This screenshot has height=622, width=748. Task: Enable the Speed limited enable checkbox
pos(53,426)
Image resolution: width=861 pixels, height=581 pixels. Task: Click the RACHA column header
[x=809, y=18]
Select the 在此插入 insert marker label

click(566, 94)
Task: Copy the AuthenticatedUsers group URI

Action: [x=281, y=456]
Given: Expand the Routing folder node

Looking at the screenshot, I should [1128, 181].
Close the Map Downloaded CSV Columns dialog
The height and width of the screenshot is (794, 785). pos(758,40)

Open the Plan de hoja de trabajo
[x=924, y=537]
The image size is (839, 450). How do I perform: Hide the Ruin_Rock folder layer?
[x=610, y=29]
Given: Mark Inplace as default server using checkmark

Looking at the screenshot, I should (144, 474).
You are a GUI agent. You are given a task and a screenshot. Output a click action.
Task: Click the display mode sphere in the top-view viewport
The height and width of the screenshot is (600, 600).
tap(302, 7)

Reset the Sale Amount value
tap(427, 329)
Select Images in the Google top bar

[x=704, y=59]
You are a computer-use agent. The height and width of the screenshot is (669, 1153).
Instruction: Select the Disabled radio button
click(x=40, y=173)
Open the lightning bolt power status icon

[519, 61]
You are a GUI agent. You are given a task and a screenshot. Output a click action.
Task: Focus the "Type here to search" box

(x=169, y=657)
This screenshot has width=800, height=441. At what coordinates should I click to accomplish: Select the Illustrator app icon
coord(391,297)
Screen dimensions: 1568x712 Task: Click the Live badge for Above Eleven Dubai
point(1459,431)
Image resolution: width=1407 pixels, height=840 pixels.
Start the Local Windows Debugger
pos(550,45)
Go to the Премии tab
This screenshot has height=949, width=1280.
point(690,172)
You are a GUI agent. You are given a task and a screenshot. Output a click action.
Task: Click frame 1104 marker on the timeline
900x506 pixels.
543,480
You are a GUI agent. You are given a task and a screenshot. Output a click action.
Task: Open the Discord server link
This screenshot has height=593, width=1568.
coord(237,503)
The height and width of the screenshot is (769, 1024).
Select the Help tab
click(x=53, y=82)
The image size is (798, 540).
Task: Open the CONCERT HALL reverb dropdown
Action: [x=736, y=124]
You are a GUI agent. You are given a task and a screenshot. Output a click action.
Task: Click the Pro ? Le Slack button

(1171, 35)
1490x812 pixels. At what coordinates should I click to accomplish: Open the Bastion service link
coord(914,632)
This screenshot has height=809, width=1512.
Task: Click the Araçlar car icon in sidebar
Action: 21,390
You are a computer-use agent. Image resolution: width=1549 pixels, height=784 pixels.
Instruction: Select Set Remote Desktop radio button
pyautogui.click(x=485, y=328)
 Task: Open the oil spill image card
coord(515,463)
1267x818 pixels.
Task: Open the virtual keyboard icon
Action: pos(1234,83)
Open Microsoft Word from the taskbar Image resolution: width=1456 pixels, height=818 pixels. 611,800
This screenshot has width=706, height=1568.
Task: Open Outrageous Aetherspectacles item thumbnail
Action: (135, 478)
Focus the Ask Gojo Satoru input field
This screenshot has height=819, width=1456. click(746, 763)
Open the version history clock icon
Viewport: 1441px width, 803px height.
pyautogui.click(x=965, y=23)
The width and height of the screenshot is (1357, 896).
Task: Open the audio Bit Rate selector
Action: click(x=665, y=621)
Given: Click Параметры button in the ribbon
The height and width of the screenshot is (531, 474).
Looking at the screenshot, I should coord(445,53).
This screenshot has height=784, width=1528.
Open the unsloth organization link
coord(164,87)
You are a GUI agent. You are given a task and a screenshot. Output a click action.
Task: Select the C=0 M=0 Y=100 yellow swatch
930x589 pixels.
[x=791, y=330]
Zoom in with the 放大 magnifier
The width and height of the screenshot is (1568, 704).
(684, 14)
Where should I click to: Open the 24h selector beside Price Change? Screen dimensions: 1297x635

**********

» DIRECTION
Which lines of the data contain the string "resolution", matching case exactly? List each of those lines in full.

» TASK SOLUTION
Image resolution: width=861 pixels, height=581 pixels. Task: Click the RACHA column header
Image resolution: width=1407 pixels, height=840 pixels.
You are a computer-use agent. Image resolution: width=1549 pixels, height=784 pixels.
Open Microsoft Word from the taskbar Image resolution: width=1456 pixels, height=818 pixels. 611,800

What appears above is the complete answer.